# [What is expected]
Among the entries, find each line that includes the string "computer" and list it.

# [Dataset]
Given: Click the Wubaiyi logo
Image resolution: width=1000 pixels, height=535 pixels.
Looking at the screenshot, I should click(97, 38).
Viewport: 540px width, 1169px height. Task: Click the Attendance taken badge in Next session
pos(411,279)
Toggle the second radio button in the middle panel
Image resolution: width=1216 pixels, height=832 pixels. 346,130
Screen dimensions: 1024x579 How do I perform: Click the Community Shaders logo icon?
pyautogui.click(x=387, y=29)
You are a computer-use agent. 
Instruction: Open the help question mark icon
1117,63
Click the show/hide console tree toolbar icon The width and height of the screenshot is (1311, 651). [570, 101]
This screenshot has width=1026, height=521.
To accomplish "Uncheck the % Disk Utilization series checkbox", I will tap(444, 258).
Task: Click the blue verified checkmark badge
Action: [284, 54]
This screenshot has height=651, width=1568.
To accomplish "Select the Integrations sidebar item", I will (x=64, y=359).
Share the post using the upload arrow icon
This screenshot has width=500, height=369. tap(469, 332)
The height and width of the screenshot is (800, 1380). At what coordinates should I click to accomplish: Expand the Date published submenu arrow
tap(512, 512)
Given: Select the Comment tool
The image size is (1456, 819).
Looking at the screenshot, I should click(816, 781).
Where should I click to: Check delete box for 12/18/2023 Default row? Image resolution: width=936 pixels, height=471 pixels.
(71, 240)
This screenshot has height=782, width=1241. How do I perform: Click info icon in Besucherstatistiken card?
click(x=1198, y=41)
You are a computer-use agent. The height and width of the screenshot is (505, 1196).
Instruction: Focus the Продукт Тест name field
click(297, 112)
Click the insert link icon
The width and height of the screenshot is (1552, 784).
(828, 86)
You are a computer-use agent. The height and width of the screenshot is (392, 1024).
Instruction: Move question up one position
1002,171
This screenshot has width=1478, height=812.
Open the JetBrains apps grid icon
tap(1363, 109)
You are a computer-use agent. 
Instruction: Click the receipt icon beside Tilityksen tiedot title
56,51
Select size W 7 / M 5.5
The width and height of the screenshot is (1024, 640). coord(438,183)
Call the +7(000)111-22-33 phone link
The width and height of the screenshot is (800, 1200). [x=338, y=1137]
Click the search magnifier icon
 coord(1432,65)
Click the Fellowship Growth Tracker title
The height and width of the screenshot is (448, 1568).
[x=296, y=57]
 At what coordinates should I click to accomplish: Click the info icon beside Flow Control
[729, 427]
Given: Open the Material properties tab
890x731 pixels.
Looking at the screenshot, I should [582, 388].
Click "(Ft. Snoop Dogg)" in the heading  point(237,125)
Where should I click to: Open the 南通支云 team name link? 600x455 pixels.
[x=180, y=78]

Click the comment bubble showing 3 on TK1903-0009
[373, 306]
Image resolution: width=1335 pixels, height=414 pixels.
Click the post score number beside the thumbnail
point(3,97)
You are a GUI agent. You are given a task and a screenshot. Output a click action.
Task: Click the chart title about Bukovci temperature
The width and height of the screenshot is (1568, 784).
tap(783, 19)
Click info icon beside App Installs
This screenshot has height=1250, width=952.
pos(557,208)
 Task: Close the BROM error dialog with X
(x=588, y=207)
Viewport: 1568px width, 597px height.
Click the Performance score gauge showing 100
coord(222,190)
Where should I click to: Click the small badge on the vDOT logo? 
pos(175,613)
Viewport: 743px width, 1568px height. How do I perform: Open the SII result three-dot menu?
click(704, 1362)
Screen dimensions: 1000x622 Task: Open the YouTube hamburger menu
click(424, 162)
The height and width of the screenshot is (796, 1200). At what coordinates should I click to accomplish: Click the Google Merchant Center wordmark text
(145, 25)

# [Answer section]
You are a computer-use agent. 
You are a computer-use agent. The height and width of the screenshot is (505, 1196).
You are a computer-use agent. The height and width of the screenshot is (392, 1024).
You are a computer-use agent. 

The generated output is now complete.